Stored dataset items
Content starts
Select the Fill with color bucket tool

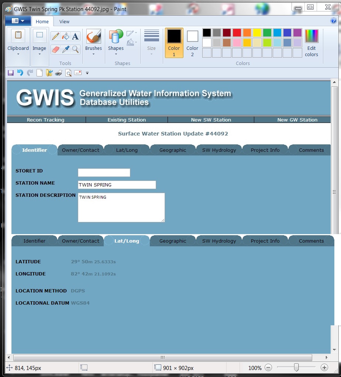65,36
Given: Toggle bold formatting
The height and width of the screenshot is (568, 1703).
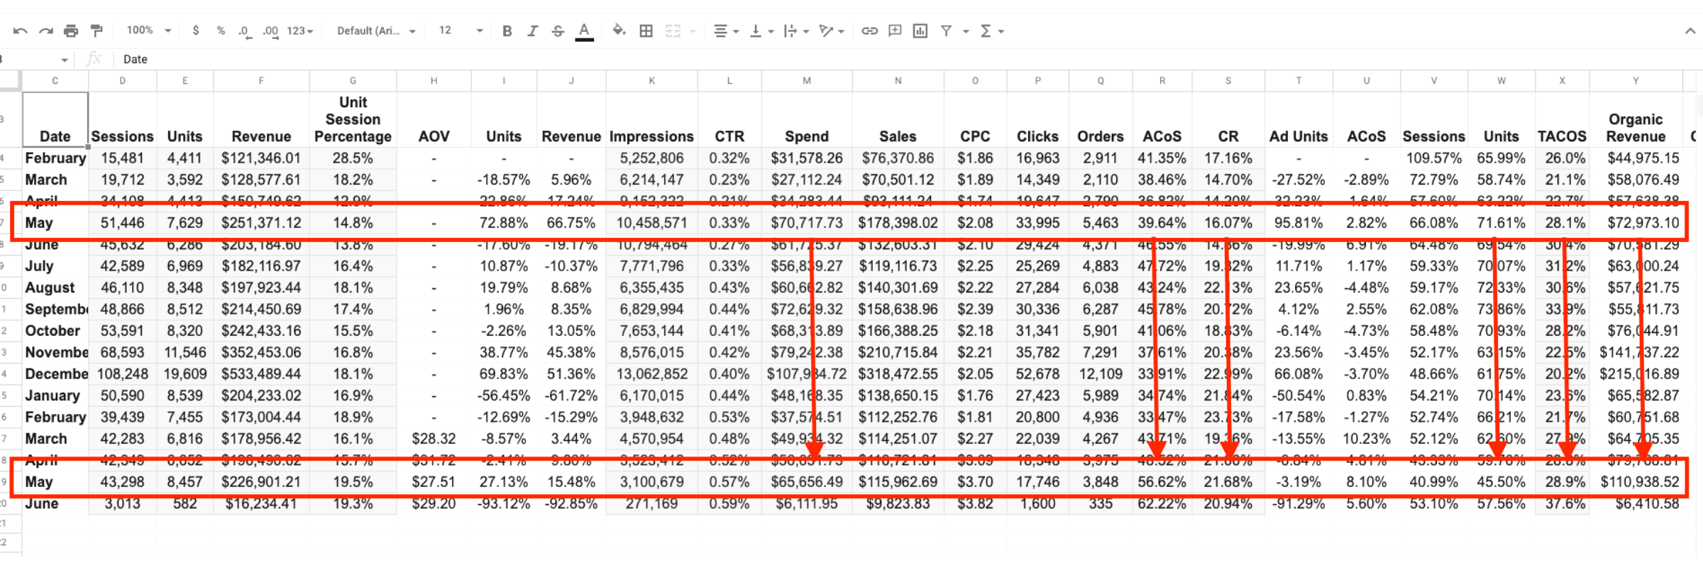Looking at the screenshot, I should [x=507, y=31].
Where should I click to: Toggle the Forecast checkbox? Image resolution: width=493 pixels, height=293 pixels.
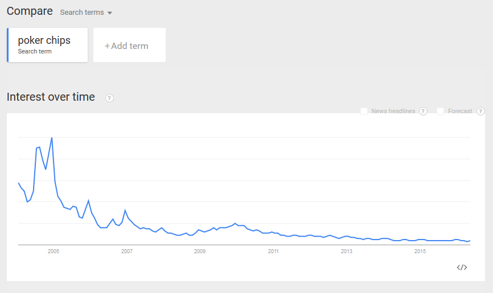click(441, 111)
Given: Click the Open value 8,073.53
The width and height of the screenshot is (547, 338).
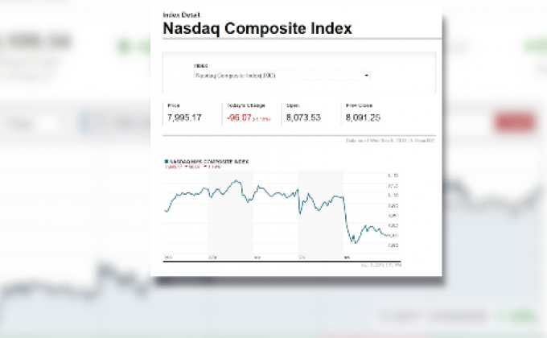Looking at the screenshot, I should point(304,117).
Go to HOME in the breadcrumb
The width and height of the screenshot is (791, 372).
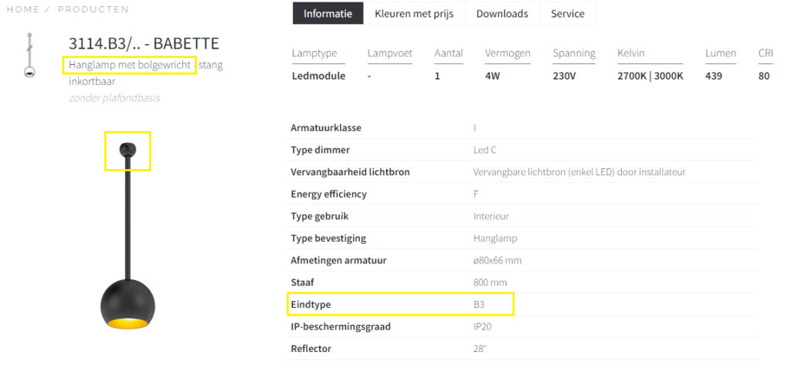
Content ends
### What you have to do
Output each entry exactly. Skip the pictures.

### Final answer
Select the Fill with color bucket tool

65,36
Given: Toggle bold formatting
The height and width of the screenshot is (568, 1703).
Looking at the screenshot, I should [x=507, y=31].
Where should I click to: Toggle the Forecast checkbox? Image resolution: width=493 pixels, height=293 pixels.
click(441, 111)
Given: Click the Open value 8,073.53
The width and height of the screenshot is (547, 338).
Looking at the screenshot, I should point(304,117).
Go to HOME in the breadcrumb
The width and height of the screenshot is (791, 372).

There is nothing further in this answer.